Gajdusek shared the Nobel Prize in Physiology or Medicine in 1976 with Baruch S. Blumberg for their discoveries of "new mechanisms for the origin and dissemination of infectious diseases." Gajdusek was awarded not for discovering the origin of kuru but for his research that led to the "recognition of a new category of human diseases caused by unique infectious agents," as stated by Erling Norby of the Karolinska Institute in his congratulatory speech.
Gajdusek continues to work at the NIH, alternating between laboratory research on slow viruses and expeditions to Melanesia, Micronesia, and New Guinea. A man of extensive knowledge and interests, Gajdusek is also known for his works on anthropology and child psychology. He is unmarried but has many adopted children - 27 boys and one girl from various Pacific populations, several of whose languages he speaks in addition to Russian, German, French, Spanish, and Slovak. He has donated a significant portion of his collection of primitive art to the Peabody Museum in Salem, Massachusetts.

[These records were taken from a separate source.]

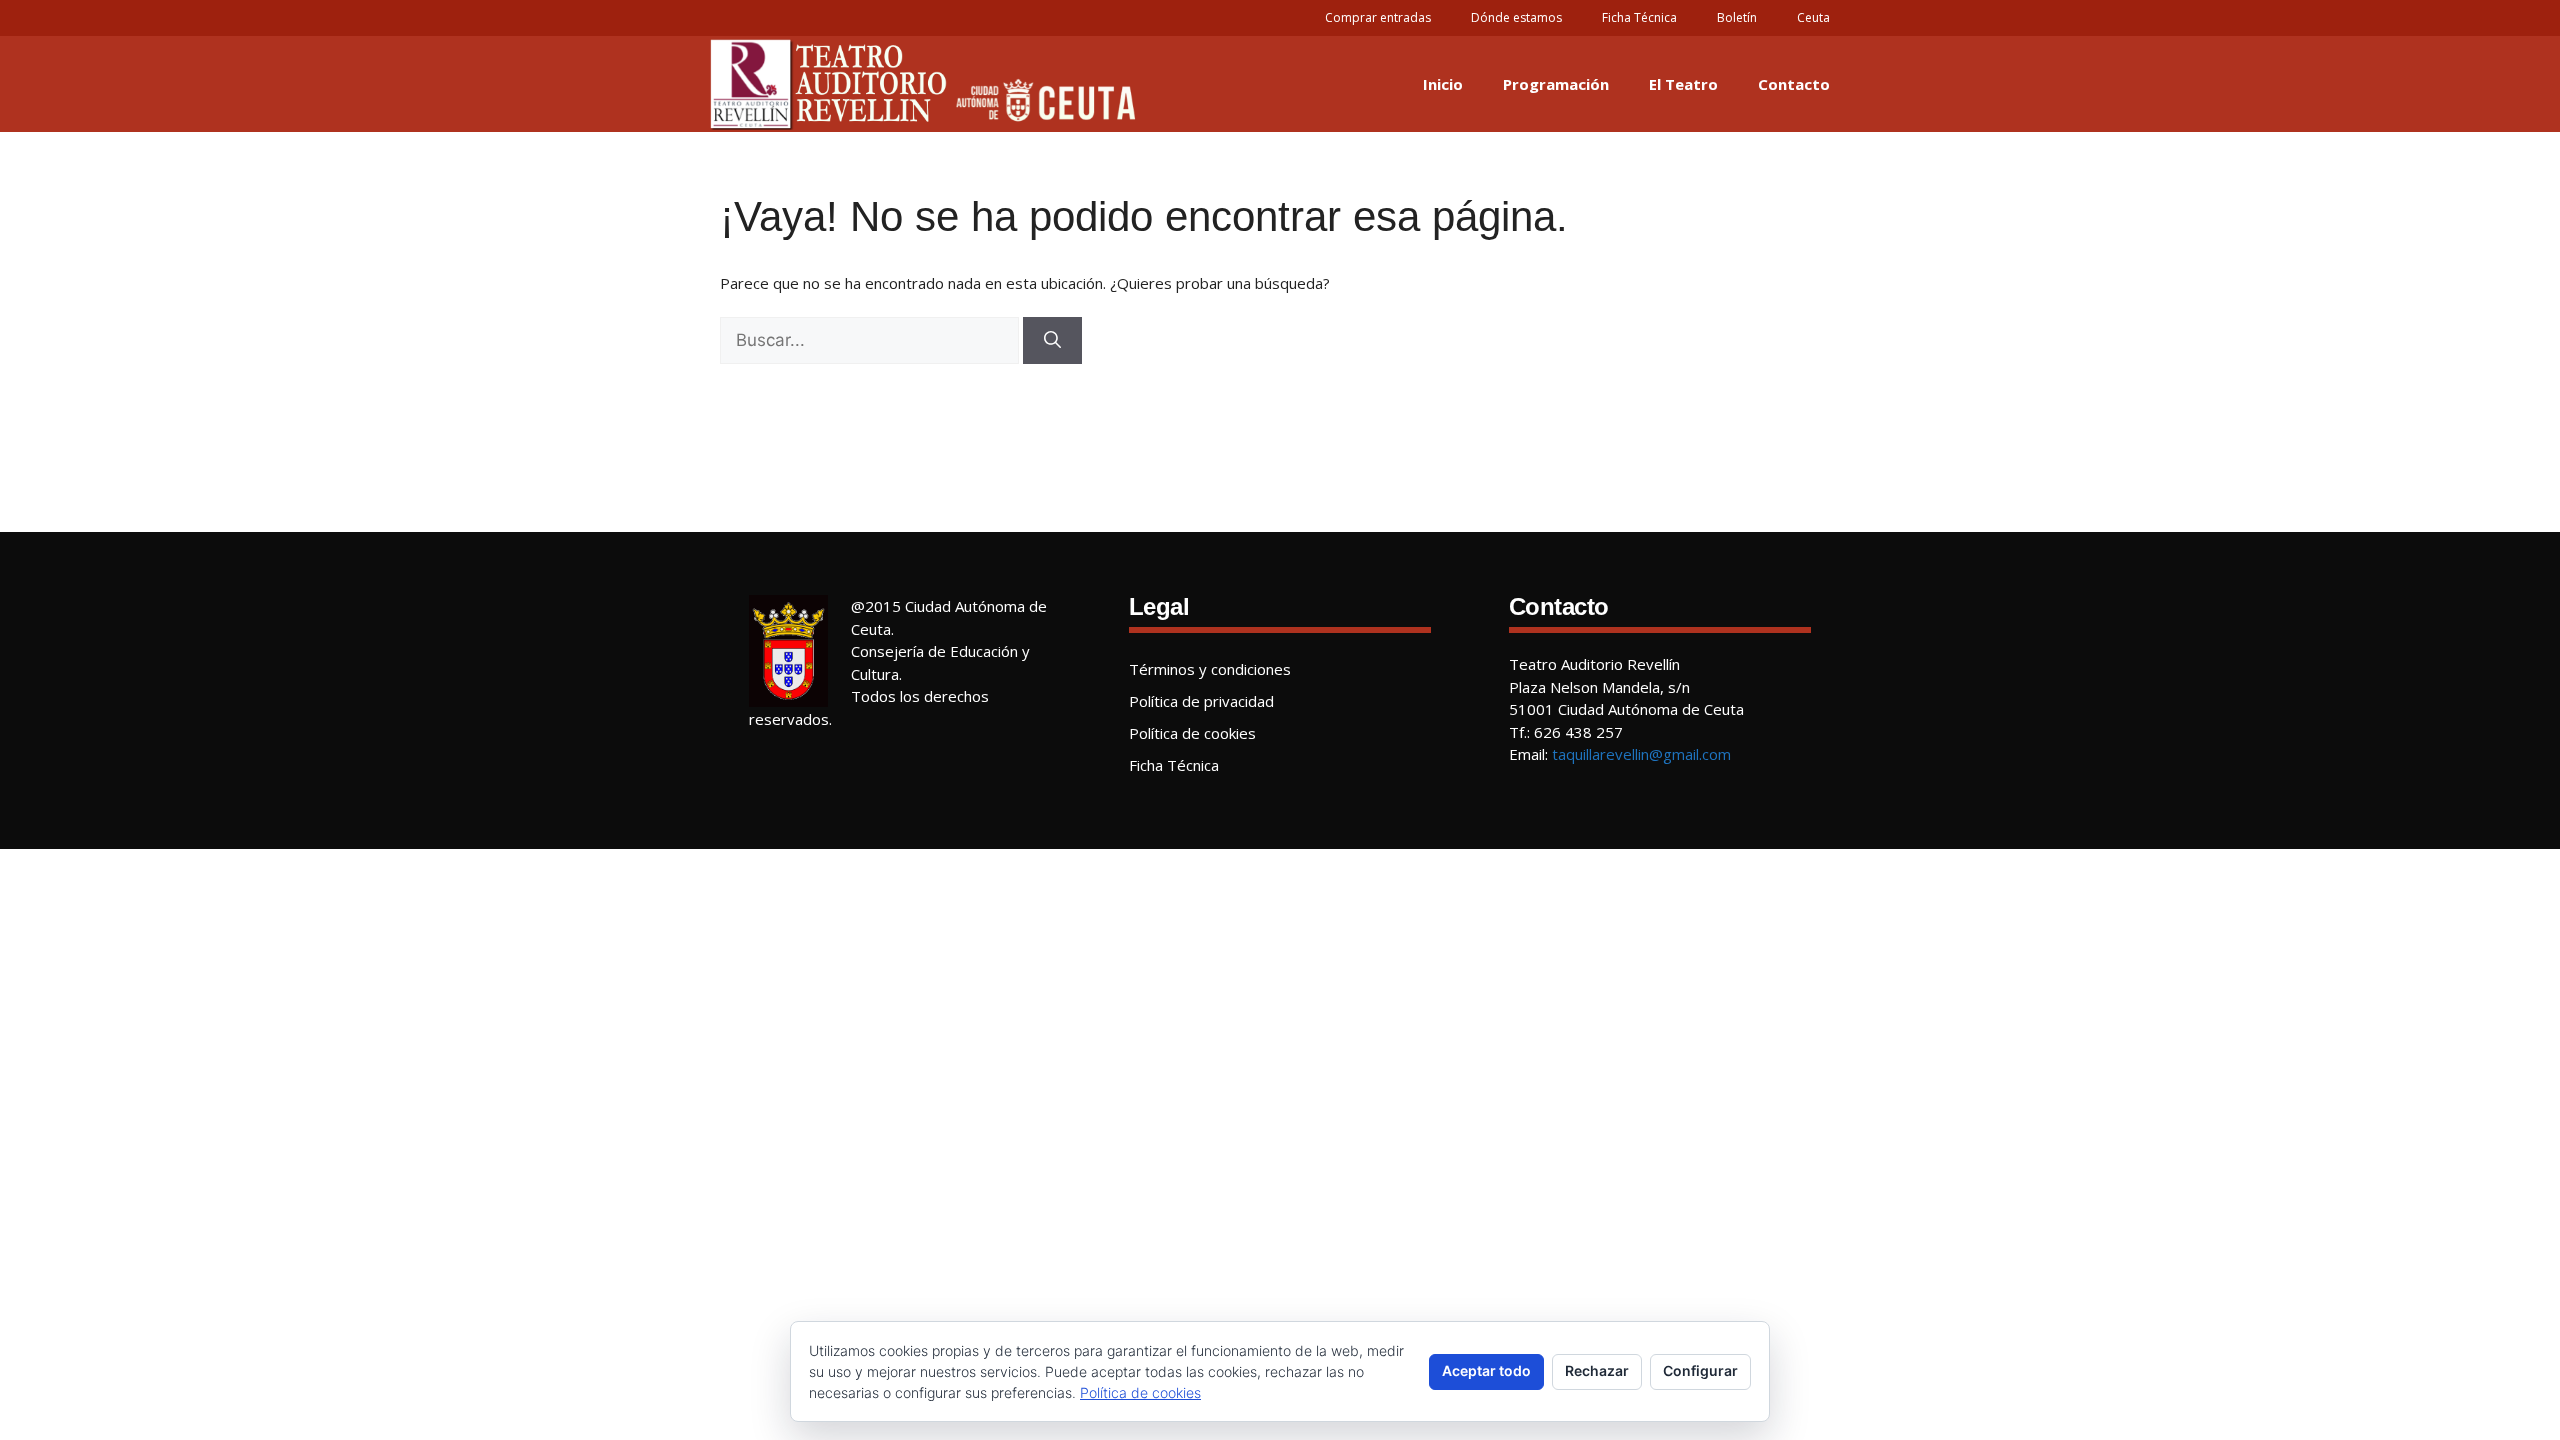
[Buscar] (1052, 341)
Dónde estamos (1516, 17)
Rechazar (1597, 1370)
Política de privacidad (1201, 701)
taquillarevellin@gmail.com (1641, 754)
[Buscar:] (869, 341)
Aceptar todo (1486, 1370)
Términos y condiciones (1210, 669)
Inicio (1443, 84)
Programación (1556, 84)
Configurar (1700, 1370)
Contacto (1794, 84)
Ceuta (1813, 17)
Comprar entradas (1378, 17)
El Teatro (1683, 84)
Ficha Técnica (1639, 17)
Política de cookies (1192, 733)
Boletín (1737, 17)
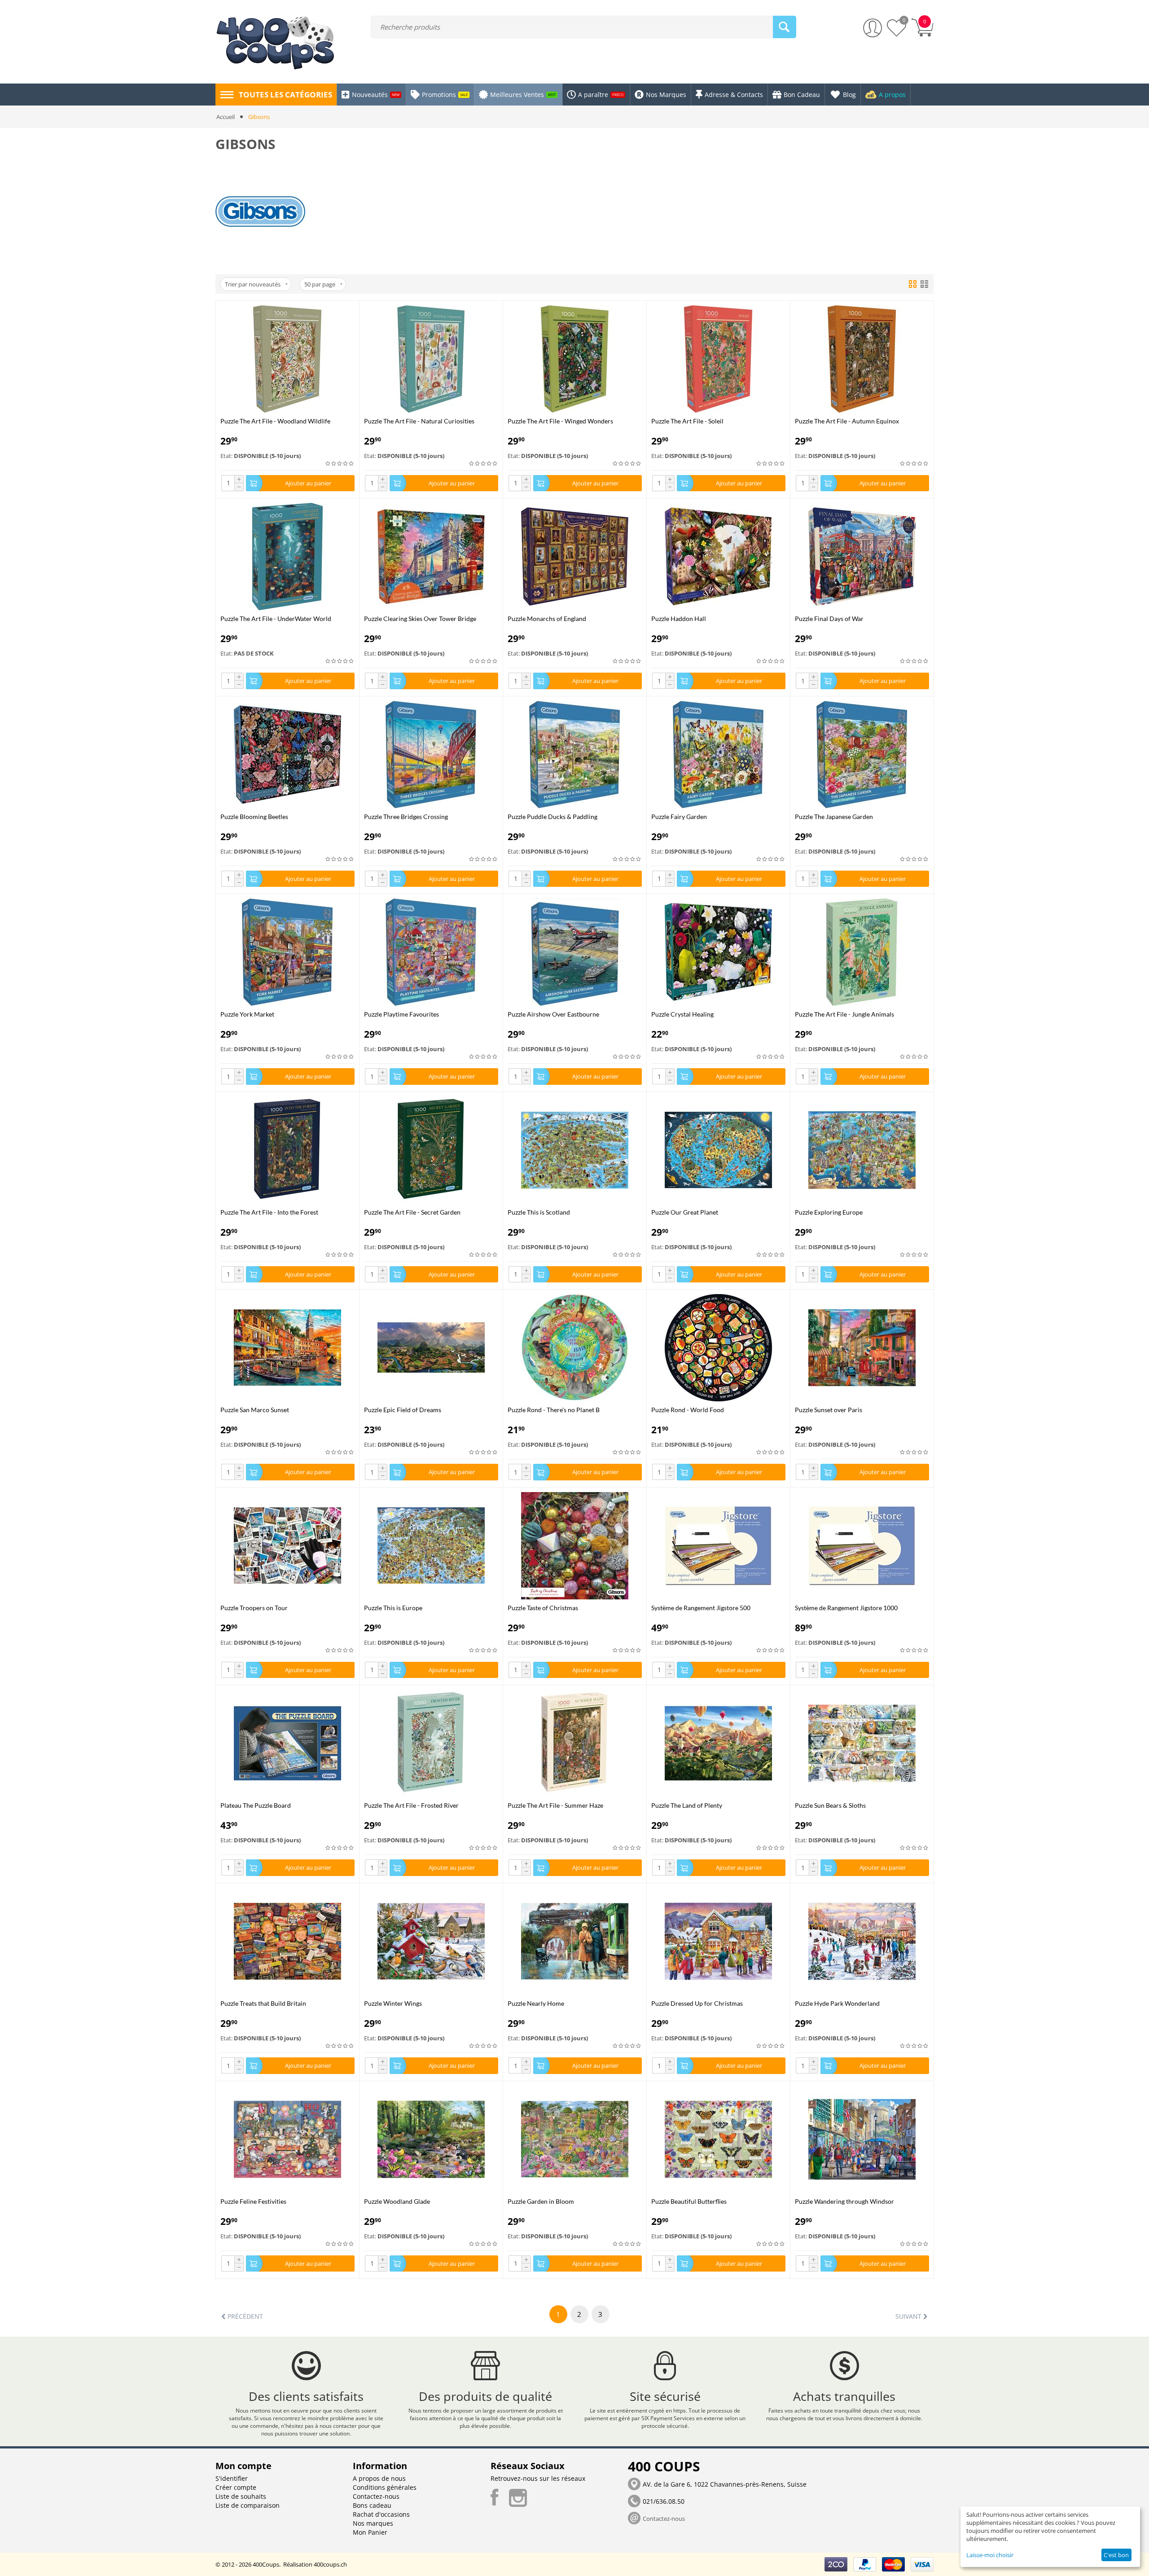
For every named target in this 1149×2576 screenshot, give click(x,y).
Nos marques (373, 2523)
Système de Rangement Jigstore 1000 (846, 1608)
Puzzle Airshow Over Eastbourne (553, 1014)
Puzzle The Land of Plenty (686, 1805)
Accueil (225, 117)
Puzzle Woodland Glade (397, 2201)
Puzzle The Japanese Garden (834, 816)
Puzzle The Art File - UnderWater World (275, 618)
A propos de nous (379, 2478)
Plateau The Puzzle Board (255, 1805)
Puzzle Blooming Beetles (254, 816)
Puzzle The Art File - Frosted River (411, 1805)
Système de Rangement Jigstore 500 (700, 1608)
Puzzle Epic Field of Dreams (402, 1409)
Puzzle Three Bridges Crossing (406, 816)
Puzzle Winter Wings (393, 2003)
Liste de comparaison (247, 2505)
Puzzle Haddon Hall (678, 618)
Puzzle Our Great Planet (684, 1212)
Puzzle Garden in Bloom (541, 2201)
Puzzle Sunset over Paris (828, 1409)
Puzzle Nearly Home (536, 2003)
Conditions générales (385, 2487)
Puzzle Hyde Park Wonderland (837, 2003)
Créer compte (235, 2487)
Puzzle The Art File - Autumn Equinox (847, 421)
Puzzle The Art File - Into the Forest (269, 1212)
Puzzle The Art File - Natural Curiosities (419, 421)
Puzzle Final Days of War (829, 618)
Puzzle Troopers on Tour (254, 1608)
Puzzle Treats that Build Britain (263, 2003)
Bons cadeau (372, 2505)
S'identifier (231, 2478)
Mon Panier (370, 2532)
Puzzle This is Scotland (539, 1212)
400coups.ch (330, 2564)
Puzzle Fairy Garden (679, 816)
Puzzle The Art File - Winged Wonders (560, 421)
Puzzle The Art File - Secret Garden (412, 1212)
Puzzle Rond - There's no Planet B (554, 1409)
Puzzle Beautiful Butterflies (689, 2201)
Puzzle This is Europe (393, 1608)
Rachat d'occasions (381, 2514)
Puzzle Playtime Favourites (401, 1014)
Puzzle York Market (247, 1014)
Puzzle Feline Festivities (253, 2201)
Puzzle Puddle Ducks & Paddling (552, 816)
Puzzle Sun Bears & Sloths (830, 1805)
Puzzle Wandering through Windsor (844, 2201)
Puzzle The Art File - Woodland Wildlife (275, 421)
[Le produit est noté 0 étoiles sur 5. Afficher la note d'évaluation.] (340, 464)
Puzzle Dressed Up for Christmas (697, 2003)
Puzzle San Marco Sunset (254, 1409)
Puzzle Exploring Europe (829, 1212)
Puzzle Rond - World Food (687, 1409)
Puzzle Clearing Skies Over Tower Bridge (420, 618)
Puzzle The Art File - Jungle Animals (844, 1014)
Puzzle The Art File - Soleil (687, 421)
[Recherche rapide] (784, 27)
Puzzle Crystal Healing (682, 1014)
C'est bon (1116, 2555)
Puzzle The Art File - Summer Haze (555, 1805)
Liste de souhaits (240, 2496)
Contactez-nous (376, 2496)
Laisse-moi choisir (989, 2555)
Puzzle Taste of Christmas (543, 1608)
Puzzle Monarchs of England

In addition to the Nobel Prize, Gajdusek has received the Mid Johnson Award from the American Academy of Pediatrics (1963). He is a member of the Society for Pediatric Research, the American Pediatric Society, the National Academy of Sciences, the American Academy of Arts and Sciences, the American Philosophical Society, and the American Academy of Neurology. He is an honorary member of the Colombian, Slovak, and Mexican Academies of Medicine.